The accountability schemes, then, should embrace the Janus-faced, perpetrator-victim role of child soldiers. A promising solution may be a truth and reconciliation commission, which would investigate human rights violations and the exploitation of underage subjects in the context of the fight against ISIS.
Drawing upon the precedents of Sierra Leonean and Liberian commissions, an Iraqi counterpart could enable children to disclose the crimes they assisted. Minors could express remorse, which is vital for the reproduction of their positive agency. Yet in parallel, a distinct platform with the focus on child rights must be provided for the former child fighters to elaborate upon their victimisation.
A truth elicitation could foster the social reintegration of children. Comprehensive understanding of their roles in military structures is likely to reduce victims’ motivation for reprisal.
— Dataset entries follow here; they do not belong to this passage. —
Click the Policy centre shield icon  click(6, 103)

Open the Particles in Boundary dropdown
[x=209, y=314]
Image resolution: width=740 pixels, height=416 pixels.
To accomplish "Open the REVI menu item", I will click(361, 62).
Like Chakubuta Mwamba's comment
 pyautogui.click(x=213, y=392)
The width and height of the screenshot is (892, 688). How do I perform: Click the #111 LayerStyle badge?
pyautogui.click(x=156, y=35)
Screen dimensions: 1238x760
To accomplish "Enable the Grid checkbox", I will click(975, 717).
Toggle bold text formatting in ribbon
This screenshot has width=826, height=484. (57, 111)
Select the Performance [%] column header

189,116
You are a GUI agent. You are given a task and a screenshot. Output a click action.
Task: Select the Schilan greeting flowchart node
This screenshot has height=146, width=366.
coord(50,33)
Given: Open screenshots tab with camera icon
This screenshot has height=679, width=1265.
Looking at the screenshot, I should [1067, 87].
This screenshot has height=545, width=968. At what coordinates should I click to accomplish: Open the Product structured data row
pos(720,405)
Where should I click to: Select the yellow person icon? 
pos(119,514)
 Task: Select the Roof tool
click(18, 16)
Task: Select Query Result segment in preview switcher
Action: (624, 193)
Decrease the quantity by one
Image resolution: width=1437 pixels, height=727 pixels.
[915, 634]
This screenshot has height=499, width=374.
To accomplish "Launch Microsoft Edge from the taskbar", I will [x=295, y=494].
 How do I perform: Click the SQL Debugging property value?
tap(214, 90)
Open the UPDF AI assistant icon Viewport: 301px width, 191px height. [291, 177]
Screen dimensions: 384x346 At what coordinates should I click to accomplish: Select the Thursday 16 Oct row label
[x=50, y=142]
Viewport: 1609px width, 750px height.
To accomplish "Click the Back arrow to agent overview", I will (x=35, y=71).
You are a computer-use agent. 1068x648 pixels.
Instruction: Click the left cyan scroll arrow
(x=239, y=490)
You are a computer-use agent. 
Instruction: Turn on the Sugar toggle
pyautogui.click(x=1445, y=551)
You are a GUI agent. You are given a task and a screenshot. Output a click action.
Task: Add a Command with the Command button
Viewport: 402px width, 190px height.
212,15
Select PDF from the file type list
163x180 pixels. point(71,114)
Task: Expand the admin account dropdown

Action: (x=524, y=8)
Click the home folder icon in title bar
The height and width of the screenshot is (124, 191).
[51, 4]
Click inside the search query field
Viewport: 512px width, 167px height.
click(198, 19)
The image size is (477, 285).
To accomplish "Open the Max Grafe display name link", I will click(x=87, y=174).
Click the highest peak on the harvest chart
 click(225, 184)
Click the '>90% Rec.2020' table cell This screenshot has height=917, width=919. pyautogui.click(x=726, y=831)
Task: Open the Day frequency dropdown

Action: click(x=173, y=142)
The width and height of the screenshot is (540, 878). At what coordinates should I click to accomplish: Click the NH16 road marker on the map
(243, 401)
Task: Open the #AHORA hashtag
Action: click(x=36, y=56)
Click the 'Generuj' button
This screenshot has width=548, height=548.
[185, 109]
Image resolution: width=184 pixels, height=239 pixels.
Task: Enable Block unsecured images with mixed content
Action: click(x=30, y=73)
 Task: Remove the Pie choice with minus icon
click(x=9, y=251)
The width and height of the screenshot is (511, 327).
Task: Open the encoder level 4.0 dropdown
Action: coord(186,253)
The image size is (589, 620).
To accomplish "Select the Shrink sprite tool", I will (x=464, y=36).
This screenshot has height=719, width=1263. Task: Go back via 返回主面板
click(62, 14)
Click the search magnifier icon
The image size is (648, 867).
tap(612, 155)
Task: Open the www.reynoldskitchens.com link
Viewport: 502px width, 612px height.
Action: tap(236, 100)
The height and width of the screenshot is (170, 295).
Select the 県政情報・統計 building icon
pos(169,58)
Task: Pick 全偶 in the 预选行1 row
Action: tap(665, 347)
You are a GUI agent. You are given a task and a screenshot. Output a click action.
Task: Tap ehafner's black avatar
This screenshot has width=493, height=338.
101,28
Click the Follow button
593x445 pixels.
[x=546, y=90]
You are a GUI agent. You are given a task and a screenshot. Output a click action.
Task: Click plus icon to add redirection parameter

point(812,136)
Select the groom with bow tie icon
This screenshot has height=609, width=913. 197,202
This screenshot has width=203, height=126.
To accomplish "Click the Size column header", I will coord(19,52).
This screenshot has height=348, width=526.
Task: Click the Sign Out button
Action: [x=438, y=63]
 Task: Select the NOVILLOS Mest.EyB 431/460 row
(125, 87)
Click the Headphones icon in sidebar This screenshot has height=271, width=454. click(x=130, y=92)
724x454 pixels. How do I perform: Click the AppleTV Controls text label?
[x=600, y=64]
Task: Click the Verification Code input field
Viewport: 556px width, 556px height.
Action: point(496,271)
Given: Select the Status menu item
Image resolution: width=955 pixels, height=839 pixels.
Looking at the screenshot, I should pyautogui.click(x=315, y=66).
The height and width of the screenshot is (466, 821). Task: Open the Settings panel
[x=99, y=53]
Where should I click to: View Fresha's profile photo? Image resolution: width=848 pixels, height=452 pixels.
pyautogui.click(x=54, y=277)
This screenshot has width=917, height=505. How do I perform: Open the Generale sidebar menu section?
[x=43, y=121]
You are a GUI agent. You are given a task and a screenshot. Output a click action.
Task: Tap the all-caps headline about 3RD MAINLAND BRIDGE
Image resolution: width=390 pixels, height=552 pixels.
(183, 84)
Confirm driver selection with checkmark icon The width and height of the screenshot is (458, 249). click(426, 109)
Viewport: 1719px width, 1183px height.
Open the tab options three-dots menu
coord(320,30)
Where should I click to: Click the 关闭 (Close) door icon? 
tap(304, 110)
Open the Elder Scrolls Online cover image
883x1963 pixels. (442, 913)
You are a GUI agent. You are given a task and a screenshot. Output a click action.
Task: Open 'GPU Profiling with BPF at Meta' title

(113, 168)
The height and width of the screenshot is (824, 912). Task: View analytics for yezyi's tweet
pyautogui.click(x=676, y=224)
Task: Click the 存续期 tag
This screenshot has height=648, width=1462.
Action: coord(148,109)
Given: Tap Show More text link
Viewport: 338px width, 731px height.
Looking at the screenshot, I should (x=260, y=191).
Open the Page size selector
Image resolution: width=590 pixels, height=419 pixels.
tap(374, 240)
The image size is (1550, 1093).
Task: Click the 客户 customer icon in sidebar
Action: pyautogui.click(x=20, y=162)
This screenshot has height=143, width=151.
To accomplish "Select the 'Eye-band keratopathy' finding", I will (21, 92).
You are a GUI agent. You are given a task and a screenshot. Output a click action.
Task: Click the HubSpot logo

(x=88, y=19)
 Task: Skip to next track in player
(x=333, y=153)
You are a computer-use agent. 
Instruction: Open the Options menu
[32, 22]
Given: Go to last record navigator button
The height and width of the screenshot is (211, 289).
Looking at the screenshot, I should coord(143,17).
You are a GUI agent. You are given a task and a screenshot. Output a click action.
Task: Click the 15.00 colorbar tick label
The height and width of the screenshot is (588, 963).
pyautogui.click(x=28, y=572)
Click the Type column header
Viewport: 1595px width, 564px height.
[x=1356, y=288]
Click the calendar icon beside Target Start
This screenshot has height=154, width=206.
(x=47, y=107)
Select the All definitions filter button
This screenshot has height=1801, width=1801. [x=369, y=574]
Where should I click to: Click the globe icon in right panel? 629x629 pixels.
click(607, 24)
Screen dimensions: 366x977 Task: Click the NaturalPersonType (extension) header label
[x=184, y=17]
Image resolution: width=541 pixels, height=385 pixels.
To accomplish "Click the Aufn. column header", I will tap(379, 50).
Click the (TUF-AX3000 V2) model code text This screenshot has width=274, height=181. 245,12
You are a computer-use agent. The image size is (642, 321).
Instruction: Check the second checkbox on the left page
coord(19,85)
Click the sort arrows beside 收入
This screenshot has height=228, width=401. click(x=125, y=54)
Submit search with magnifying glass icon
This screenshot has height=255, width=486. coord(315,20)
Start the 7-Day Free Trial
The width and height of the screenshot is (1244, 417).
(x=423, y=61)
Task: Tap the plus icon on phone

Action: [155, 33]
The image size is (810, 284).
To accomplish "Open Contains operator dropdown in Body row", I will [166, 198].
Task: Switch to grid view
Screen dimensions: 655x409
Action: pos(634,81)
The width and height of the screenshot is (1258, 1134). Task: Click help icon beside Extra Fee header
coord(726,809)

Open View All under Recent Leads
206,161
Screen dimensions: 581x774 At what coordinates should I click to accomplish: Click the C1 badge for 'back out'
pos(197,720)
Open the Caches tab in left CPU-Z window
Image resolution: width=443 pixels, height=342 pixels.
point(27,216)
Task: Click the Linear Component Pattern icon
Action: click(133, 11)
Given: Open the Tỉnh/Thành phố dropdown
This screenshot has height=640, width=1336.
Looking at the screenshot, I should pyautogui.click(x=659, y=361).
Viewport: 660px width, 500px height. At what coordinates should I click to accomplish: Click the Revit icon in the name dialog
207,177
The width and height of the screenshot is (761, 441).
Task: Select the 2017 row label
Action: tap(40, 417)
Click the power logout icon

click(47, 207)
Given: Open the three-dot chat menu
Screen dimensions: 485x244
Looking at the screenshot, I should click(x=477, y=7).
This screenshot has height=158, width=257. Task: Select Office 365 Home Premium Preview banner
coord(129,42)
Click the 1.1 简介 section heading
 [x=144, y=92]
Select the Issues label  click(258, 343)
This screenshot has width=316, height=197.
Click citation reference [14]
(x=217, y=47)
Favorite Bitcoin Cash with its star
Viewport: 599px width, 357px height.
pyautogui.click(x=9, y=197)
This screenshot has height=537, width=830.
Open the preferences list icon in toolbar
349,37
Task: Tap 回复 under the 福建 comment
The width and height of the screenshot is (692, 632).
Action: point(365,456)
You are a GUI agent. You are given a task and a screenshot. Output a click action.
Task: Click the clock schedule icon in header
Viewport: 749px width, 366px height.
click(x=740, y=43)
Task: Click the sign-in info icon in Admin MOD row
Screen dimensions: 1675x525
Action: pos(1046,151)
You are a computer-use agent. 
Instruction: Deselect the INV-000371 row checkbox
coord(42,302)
A truth and reconciliation commission could subsequently initiate the renewal of a social contract between wrongdoers, including minors, and those affected. Respect, dignity and interconnectedness should be promoted as guiding values of human conduct. Their absorption by ex-child soldiers might be further reinforced through community service. It would provide children with a practical means of contributing to the common good and may additionally serve as a form of restitution.
The proposal on an Iraqi truth and reconciliation commission is not new. It was put forward to record human rights abuses of Saddam Hussein’s — former Iraqi dictator’s — regime. With regard to ISIS crimes in the region, the UN Commission recommended the establishment of an internationally-advised truth commission. Alas, the entrenched ethno-sectarian divisions have made the reconciliation to seem unattainable. Surely, assembling multiple conflicting parties — including those associated with the government — and persuading them to admit the offences requires tremendous effort. But by maintaining exclusionary and competitive policies, much responsible for the indoctrination of children, Iraqis will continue to follow the path which so aptly proved to be deadly wrong.